• [Source text]
= Beginning of Section =
I have to give props to OSU, and specifically the department of dance, for taking health and safety precautions so seriously. Both the department and the university have created a space where inquiry and investigation can still thrive will everyone works together to keep each other safe. I can’t thank the staff and work-study students enough for providing us with clean spaces in which to work while we’re on campus. There aren’t enough words to describe how creatively and valiantly the instructors and professors worked to create challenging and inspiring classes in which students thrived personally and academically. And of course, I am grateful for Dr. Nadine George-Graves, chair of the department of dance at OSU, for leading us through this frustrating time with transparency and grit.
During my first semester I’ve been involved in a plethora of classes, all of which have provided me with tools and insight to propel me forward with success as I continue my journey. I’ve had the pleasure of being a teaching assistant for a general education course called Western Concert Dance. The lead instructor is 3rd year PhD student Alex Christmas and I’ve learned so much from observing her teach and interact (virtually) with students. I’ve been able to take movement classes from the newest faculty member and a faculty member who is retiring at the end of this semester. Professor Momar Ndiaye is new to the department this semester and I was in his African Dance class, my first full African dance course outside a master class, and I made so many connections to my previous dance training and learned how many of the roots of the movement I know are based in West African dance forms. I was lucky enough to be part of Dr. Karen Eliot’s ballet class where I tried to soak up as much of her wisdom as I could before she heads off to retirement. I’ve also taken Sound Design this semester with Jonathon Hunter, the Production Manager for the department, and learned how to use software I never thought I would need to know about.
= End of Section =
• [Dataset excerpt]
= Beginning of Section =
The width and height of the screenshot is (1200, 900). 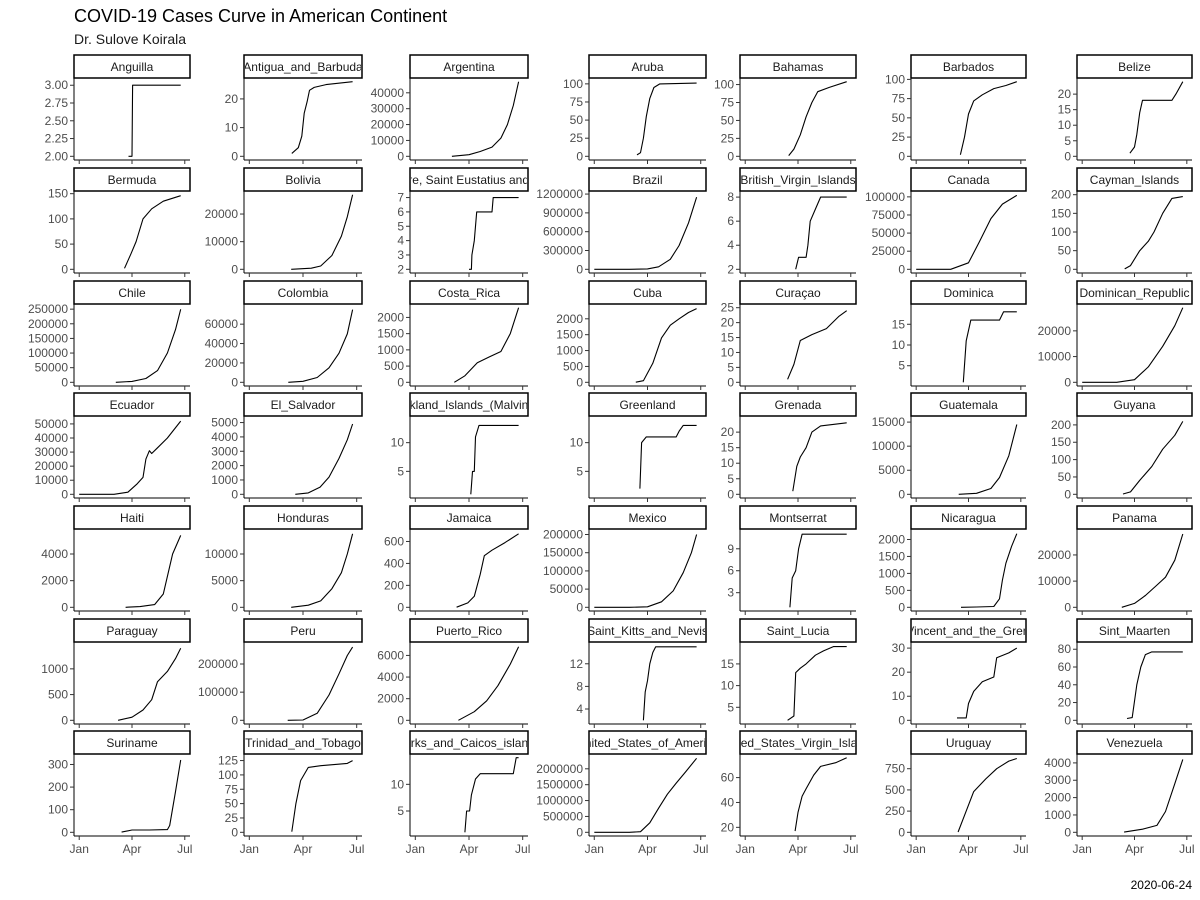 What do you see at coordinates (638, 673) in the screenshot?
I see `facet-panel: Saint_Kitts_and_Nevis 4 8 12` at bounding box center [638, 673].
= End of Section =
• [What to work on] Print the part of the dance department reflection above word for word, beginning at the words "I have to give" and stopping after the words "transparency and grit.".

• [Completed exercise]
I have to give props to OSU, and specifically the department of dance, for taking health and safety precautions so seriously. Both the department and the university have created a space where inquiry and investigation can still thrive will everyone works together to keep each other safe. I can’t thank the staff and work-study students enough for providing us with clean spaces in which to work while we’re on campus. There aren’t enough words to describe how creatively and valiantly the instructors and professors worked to create challenging and inspiring classes in which students thrived personally and academically. And of course, I am grateful for Dr. Nadine George-Graves, chair of the department of dance at OSU, for leading us through this frustrating time with transparency and grit.